With the active roster depleted to eight players, the coaching staff dipped into the intramural ranks for help and added sophomore Gino Cerchai to the Zags' bench. The guard saw action in two home games and made both of his free throw attempts, met with great appreciation from the student section.
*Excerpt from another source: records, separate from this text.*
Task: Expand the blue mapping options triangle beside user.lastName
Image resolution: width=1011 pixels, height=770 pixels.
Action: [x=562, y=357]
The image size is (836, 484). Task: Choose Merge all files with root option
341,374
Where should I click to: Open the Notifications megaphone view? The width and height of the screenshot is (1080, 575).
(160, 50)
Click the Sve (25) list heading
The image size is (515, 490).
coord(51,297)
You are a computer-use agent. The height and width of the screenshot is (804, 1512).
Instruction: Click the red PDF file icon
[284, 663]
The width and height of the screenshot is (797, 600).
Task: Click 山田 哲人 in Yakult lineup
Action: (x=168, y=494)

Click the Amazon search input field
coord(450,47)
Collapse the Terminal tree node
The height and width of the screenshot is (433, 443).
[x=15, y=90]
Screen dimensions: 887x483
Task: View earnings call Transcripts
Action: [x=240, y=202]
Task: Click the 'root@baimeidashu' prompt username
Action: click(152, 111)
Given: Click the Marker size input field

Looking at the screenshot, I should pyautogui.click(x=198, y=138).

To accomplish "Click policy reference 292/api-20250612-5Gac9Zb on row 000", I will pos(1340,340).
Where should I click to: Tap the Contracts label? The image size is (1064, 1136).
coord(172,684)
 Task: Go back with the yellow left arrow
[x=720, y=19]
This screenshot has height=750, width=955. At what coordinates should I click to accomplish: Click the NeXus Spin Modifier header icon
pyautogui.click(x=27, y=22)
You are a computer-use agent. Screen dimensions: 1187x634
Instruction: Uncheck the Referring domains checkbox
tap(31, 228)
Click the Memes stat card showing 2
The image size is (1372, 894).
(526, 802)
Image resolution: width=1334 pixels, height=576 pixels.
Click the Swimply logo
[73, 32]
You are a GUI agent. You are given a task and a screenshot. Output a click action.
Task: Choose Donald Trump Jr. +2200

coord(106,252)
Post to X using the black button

This Gonzaga team is largely remembered for Spokane native John Stockton; the senior point guard from Gonzaga Prep was a three-year starter and the team leader throughout the season, and was the conference player of the year. Despite flying well below the national radar for the majority of his collegiate career, Stockton was selected 16th overall in the 1984 NBA draft by the Utah Jazz, where he played nineteen seasons. He was named to the NBA All-Star Game ten times, made two appearances in the NBA Finals, and was enshrined in the Naismith Memorial Basketball Hall of Fame in 2009.

==Roster==

Source:

==Schedule and results==

| Non-conference regular season |

| Date time, TV | Rank^{#} | Opponent^{#} | Result | Record | Site city, state |
Non-conference regular season
| Nov 25, 1983* |  | Carroll | W 100–57 | 1–0 | John F. Kennedy Memorial Pavilion Spokane, Washington |
| Nov 28, 1983* |  | Central Washington | W 86–54 | 2–0 | John F. Kennedy Memorial Pavilion Spokane, Washington |
| Dec 1, 1983* |  | at Idaho State | W 65–63 ^{OT} | 3–0 | Holt Arena Pocatello, Idaho |
| Dec 3, 1983* |  | at Boise State | L 54–72 | 3–1 | BSU Pavilion Boise, Idaho |
| Dec 7, 1983* |  | Eastern Washington | W 86–57 | 4–1 | John F. Kennedy Memorial Pavilion Spokane, Washington |
| Dec 9, 1983* |  | at Montana State | W 78–68 | 5–1 | Worthington Arena Havre, Montana |
| Dec 12, 1983* |  | Washington State | L 72–73 | 5–2 | Spokane Coliseum Spokane, Washington |
| Dec 17, 1983* |  | Weber State | L 84–94 | 5–3 | John F. Kennedy Memorial Pavilion Spokane, Washington |
| Dec 27, 1983* |  | vs. Robert Morris Far West Classic | W 73–57 | 6–3 | Portland, Oregon |
| Dec 28, 1983* |  | vs. Oregon Far West Classic | L 52–72 | 6–4 | Portland, Oregon |
| Dec 29, 1983* |  | vs. Washington State Far West Classic | W 71–70 ^{OT} | 7–4 | Portland, Oregon |
| Jan 2, 1984* |  | at Loyola Marymount | L 68–70 ^{OT} | 7–5 | Gersten Pavilion Los Angeles, California |
| Jan 7, 1984* |  | at Idaho Rivalry | W 59–52 | 8–5 | Kibbie Dome (4,100) Moscow, Idaho |
| Jan 10, 1984* |  | at Eastern Washington | W 91–80 | 9–5 | Reese Court Cheney, Washington |
| Jan 13, 1984* |  | Seattle Pacific | W 84–67 | 10–5 | John F. Kennedy Memorial Pavilion Spokane, Washington |
WCAC Regular Season
| Jan 19, 1984 |  | at San Diego | W 60–58 | 11–5 (1–0) | USD Sports Center San Diego, California |
| Jan 21, 1984 |  | at Saint Mary's | L 51–52 | 11–6 (1–1) | McKeon Pavilion Moraga, California |
| Jan 26, 1984 |  | Pepperdine | L 56–57 | 11–7 (1–2) | John F. Kennedy Memorial Pavilion Spokane, Washington |
| Jan 28, 1984 |  | Loyola Marymount | W 84–66 | 12–7 (2–2) | John F. Kennedy Memorial Pavilion Spokane, Washington |
| Feb 2, 1984 |  | at Santa Clara | L 55–56 | 12–8 (2–3) | Leavey Center Santa Clara, California |
| Feb 7, 1984* |  | Whitworth | W 66–57 | 13–8 | John F. Kennedy Memorial Pavilion Spokane, Washington |
| Feb 11, 1984 |  | Portland | W 73–54 | 14–8 (3–3) | John F. Kennedy Memorial Pavilion Spokane, Washington |
| Feb 18, 1984 |  | Santa Clara | W 73–63 | 15–8 (4–3) | John F. Kennedy Memorial Pavilion Spokane, Washington |
| Feb 24, 1984 |  | at Loyola Marymount | W 73–70 | 16–8 (5–3) | Gersten Pavilion Los Angeles, California |
| Feb 25, 1984 |  | at Pepperdine | L 62–69 | 16–9 (5–4) | Firestone Fieldhouse Malibu, California |
| Mar 1, 1984 |  | Saint Mary's | L 70–72 | 16–10 (5–5) | John F. Kennedy Memorial Pavilion Spokane, Washington |
| Mar 3, 1984 |  | San Diego | L 69–71 | 16–11 (5–6) | John F. Kennedy Memorial Pavilion Spokane, Washington |
| Mar 6, 1984 |  | at Portland | W 56–55 | 17–11 (6–6) | Howard Hall Portland, Oregon |
*Non-conference game. ^{#}Rankings from AP Poll. (#) Tournament seedings in parentheses.